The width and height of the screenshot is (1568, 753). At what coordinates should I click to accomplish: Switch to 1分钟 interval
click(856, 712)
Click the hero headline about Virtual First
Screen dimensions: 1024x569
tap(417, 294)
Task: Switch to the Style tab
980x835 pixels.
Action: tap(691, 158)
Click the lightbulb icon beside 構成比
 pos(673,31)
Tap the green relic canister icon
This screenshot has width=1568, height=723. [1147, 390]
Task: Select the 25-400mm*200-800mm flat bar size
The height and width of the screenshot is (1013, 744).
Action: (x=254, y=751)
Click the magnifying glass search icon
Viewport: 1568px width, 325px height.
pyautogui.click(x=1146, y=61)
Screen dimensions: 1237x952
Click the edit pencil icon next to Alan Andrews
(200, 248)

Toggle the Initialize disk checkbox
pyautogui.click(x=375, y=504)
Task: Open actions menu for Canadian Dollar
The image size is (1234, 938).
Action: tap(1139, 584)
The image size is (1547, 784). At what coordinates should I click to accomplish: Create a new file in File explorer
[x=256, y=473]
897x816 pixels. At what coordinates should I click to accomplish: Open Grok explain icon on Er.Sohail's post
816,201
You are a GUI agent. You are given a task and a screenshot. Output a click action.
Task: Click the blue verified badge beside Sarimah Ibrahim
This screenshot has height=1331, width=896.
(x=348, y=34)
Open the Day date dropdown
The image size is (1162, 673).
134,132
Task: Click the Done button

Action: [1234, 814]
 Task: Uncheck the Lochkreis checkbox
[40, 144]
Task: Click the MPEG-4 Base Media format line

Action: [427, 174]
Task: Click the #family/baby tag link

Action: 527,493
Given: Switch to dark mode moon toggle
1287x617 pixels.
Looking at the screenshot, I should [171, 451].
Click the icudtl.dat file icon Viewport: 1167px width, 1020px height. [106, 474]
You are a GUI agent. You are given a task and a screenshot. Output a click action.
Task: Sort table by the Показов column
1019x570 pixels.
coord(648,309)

......

Edit all the rows above so that every "checkbox" becomes "check box", and keep everything else the same.

§ **Correct output**:
The width and height of the screenshot is (1568, 753). At what coordinates should I click to accomplish: Switch to 1分钟 interval
click(856, 712)
Click the hero headline about Virtual First
Screen dimensions: 1024x569
tap(417, 294)
Task: Switch to the Style tab
980x835 pixels.
Action: tap(691, 158)
Click the lightbulb icon beside 構成比
 pos(673,31)
Tap the green relic canister icon
This screenshot has width=1568, height=723. [1147, 390]
Task: Select the 25-400mm*200-800mm flat bar size
The height and width of the screenshot is (1013, 744).
Action: (x=254, y=751)
Click the magnifying glass search icon
Viewport: 1568px width, 325px height.
pyautogui.click(x=1146, y=61)
Screen dimensions: 1237x952
Click the edit pencil icon next to Alan Andrews
(200, 248)

Toggle the Initialize disk check box
pyautogui.click(x=375, y=504)
Task: Open actions menu for Canadian Dollar
The image size is (1234, 938).
Action: tap(1139, 584)
The image size is (1547, 784). At what coordinates should I click to accomplish: Create a new file in File explorer
[x=256, y=473]
897x816 pixels. At what coordinates should I click to accomplish: Open Grok explain icon on Er.Sohail's post
816,201
You are a GUI agent. You are given a task and a screenshot. Output a click action.
Task: Click the blue verified badge beside Sarimah Ibrahim
This screenshot has height=1331, width=896.
(x=348, y=34)
Open the Day date dropdown
The image size is (1162, 673).
134,132
Task: Click the Done button

Action: [1234, 814]
 Task: Uncheck the Lochkreis check box
[40, 144]
Task: Click the MPEG-4 Base Media format line

Action: [427, 174]
Task: Click the #family/baby tag link

Action: 527,493
Given: Switch to dark mode moon toggle
1287x617 pixels.
Looking at the screenshot, I should [171, 451].
Click the icudtl.dat file icon Viewport: 1167px width, 1020px height. [106, 474]
You are a GUI agent. You are given a task and a screenshot. Output a click action.
Task: Sort table by the Показов column
1019x570 pixels.
coord(648,309)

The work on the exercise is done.